[BEGIN]

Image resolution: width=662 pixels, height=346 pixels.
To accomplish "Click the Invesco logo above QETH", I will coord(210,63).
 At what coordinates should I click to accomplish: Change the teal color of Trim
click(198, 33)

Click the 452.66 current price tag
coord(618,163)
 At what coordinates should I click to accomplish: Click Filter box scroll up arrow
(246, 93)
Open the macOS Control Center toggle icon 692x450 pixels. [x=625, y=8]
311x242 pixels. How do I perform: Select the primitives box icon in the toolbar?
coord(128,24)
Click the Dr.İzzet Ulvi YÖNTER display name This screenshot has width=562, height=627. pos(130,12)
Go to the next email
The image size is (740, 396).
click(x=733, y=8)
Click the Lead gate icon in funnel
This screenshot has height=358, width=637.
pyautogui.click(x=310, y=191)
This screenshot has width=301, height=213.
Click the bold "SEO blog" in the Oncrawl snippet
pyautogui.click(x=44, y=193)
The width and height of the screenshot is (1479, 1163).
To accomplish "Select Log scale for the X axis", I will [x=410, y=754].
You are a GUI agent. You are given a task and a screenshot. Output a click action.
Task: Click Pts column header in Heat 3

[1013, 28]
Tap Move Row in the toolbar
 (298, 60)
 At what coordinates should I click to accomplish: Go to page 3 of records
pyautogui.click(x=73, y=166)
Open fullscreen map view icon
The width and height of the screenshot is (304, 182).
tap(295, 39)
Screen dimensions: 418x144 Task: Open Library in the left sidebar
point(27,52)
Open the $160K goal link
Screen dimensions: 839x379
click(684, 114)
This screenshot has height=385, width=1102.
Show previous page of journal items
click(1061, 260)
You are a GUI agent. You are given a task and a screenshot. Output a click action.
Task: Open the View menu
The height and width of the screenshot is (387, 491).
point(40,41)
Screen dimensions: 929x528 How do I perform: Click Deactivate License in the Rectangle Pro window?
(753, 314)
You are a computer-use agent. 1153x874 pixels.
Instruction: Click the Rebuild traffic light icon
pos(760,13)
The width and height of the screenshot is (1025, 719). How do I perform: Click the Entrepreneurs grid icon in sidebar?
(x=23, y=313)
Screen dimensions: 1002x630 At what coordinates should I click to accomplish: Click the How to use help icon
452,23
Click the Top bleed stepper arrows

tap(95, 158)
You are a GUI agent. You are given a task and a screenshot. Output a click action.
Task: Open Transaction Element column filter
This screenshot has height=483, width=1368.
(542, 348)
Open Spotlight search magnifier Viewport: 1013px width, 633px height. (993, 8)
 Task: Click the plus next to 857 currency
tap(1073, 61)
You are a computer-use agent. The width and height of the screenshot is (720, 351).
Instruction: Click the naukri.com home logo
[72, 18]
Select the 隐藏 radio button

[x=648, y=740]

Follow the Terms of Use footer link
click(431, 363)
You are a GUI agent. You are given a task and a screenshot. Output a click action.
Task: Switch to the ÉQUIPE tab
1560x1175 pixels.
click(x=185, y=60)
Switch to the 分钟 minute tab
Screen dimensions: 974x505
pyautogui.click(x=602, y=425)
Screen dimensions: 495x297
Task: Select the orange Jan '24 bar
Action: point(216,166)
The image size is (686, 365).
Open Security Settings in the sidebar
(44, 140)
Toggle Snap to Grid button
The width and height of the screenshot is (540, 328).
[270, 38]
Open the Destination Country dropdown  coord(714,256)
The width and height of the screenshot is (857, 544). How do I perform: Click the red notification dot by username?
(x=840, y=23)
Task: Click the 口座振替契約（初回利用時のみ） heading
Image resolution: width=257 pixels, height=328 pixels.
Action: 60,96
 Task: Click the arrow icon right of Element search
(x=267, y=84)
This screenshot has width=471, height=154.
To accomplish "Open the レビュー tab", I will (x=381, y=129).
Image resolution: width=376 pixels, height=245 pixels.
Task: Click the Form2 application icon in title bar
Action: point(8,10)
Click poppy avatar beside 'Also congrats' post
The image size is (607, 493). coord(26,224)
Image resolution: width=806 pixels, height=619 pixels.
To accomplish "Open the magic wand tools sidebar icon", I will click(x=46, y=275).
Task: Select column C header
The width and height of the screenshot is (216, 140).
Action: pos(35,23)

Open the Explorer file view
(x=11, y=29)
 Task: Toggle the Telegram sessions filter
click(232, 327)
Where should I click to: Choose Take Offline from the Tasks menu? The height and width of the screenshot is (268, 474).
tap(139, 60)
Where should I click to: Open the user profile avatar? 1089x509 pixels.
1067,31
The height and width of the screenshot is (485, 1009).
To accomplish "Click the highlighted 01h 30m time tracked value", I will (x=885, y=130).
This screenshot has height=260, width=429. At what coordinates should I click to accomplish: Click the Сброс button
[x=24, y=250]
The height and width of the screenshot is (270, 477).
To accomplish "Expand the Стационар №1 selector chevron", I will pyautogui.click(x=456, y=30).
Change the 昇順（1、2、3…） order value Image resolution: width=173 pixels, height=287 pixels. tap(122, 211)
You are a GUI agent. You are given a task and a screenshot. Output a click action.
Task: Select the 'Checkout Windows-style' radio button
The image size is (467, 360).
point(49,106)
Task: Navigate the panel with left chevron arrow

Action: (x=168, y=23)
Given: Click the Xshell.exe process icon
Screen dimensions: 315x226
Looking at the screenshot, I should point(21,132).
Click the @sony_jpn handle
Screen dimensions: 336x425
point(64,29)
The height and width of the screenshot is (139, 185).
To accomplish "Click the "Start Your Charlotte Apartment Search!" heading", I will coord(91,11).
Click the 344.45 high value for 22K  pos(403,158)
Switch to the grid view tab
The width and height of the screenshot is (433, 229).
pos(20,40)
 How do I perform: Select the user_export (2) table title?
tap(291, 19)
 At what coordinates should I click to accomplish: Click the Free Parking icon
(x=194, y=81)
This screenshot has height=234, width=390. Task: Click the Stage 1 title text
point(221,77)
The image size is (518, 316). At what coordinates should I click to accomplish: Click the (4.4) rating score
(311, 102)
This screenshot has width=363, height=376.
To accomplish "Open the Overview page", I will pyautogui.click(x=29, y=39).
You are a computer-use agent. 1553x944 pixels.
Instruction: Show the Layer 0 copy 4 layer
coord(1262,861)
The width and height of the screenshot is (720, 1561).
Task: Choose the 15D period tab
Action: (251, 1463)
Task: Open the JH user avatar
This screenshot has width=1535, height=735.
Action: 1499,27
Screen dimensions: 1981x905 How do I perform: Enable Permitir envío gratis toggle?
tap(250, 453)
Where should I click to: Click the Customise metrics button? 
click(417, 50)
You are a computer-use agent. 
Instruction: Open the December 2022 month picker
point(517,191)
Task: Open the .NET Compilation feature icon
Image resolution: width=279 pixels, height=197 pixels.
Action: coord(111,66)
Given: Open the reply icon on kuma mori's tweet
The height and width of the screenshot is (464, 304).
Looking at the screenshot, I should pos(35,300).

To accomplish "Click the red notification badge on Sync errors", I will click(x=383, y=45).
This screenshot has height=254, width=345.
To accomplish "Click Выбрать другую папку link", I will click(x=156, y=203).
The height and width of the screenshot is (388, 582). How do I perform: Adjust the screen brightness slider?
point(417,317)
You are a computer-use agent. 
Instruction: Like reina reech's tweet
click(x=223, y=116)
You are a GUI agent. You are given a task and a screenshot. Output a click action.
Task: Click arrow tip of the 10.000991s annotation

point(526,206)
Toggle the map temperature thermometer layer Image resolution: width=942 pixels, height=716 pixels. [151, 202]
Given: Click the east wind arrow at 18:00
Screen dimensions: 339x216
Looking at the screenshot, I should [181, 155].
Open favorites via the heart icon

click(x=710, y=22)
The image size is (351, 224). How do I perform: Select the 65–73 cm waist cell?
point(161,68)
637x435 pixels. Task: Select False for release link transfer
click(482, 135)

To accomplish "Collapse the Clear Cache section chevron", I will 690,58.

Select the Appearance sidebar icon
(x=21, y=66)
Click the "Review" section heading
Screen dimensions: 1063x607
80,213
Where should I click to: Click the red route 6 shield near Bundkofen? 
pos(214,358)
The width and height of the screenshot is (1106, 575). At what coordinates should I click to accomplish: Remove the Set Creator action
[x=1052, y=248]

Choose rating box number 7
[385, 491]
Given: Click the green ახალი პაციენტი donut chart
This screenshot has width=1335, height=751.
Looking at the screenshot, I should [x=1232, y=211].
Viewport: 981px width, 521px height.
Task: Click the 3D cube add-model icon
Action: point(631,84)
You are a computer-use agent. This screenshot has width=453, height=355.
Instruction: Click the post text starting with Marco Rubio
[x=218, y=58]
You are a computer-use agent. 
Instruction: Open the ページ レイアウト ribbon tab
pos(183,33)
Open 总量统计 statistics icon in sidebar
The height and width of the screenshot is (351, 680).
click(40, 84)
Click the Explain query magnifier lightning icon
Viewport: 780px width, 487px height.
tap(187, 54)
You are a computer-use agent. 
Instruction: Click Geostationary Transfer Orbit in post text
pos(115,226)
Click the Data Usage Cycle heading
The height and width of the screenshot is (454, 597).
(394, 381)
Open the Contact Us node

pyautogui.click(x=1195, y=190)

[END]

Exercise description: How many lines in the records above contain the string "title"? Reply with the number alone.

Task solution: 3